The presidents of Russia and Turkey said they reached agreements on a cease-fire to take effect at midnight Thursday in northwestern Syria, where escalating fighting had threatened to put forces from the two countries into a direct military conflict.
Russian President Vladimir Putin and Turkish President Recep Tayyip Erdogan also said the deal envisions setting up a security corridor along a strategic highway in Idlib province.
Putin voiced hope the deal will serve as a “good basis for ending the fighting in the Idlib de-escalation zone, put an end to suffering of civilian population and contain a growing humanitarian crisis.”
Erdogan said he and Putin agreed to help refugees return to their homes. More than 900,000 people have been displaced by the fighting since the forces of Syrian President Bashar Assad launched an offensive in December.
Both leaders had underlined the need to reach agreement at the start of the Kremlin talks, which lasted more than six hours. One goal had been to prevent damage to their bilateral relations and blossoming Russia-Turkey trade.
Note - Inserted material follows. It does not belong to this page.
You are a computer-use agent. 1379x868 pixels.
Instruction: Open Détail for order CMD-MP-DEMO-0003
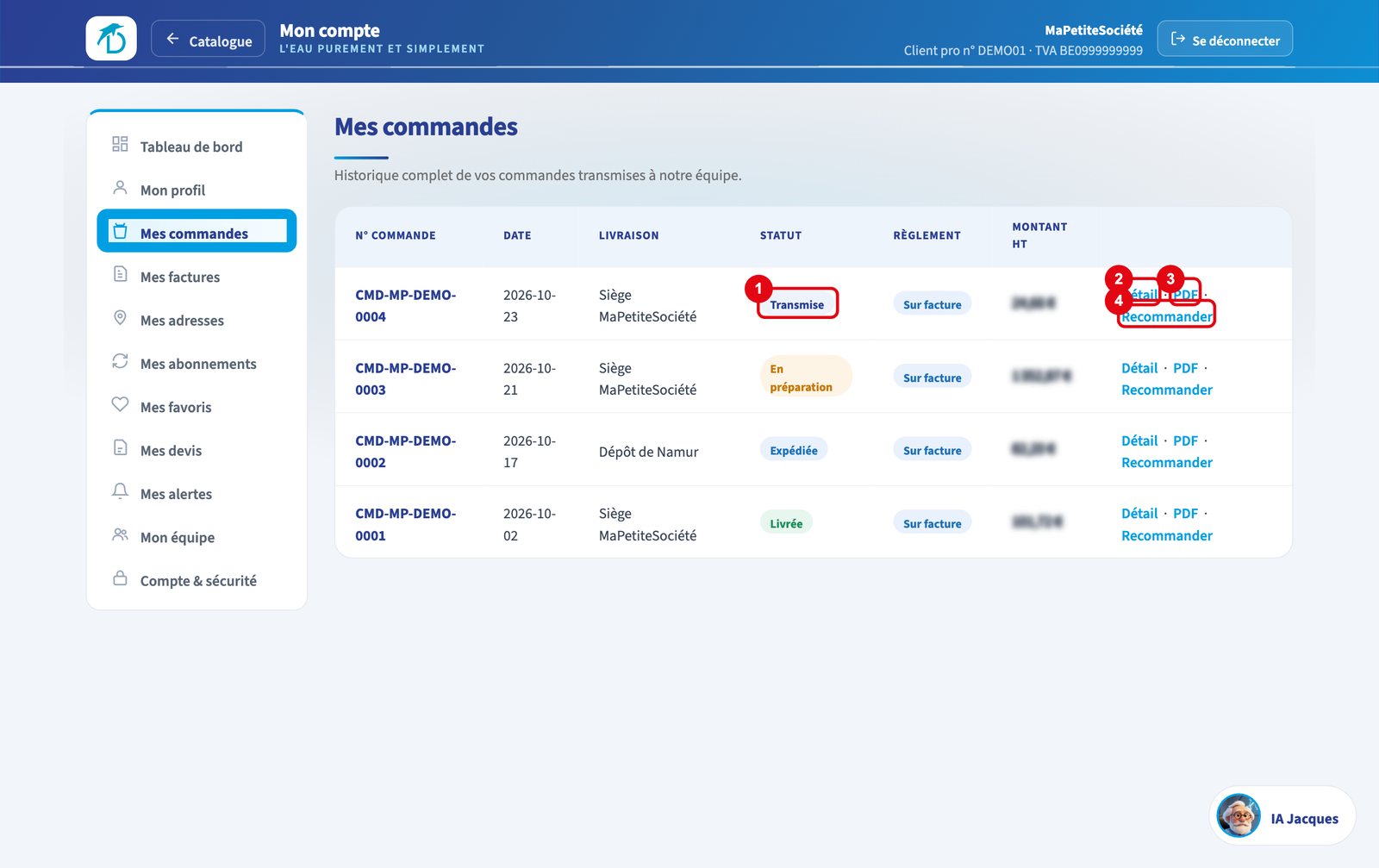click(x=1139, y=368)

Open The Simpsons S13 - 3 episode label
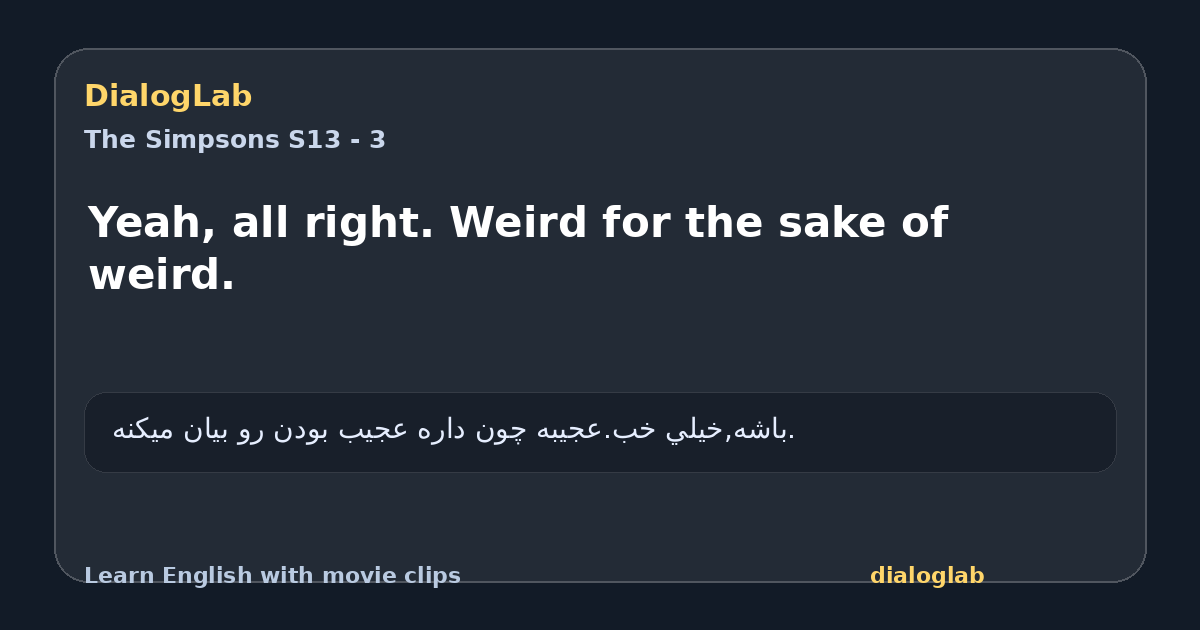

The Russian and Turkish foreign ministers said the agreement involves a cease-fire that must be enforced starting at midnight along existing battle lines. The deal also envisages setting up a 7-mile-wide security corridor along the M4 highway. The corridor will be jointly patrolled by Russian and Turkish troops, starting March 15.
Until the latest crisis, Putin and Erdogan had managed to coordinate their interests in Syria, even though Moscow has backed Syrian President Bashar Assad while Ankara supported the government’s foes throughout Syria’s nine-year war. Both Russia and Turkey appear eager to avoid a showdown now, but their sharply conflicting interests in Idlib have made it difficult to negotiate a compromise.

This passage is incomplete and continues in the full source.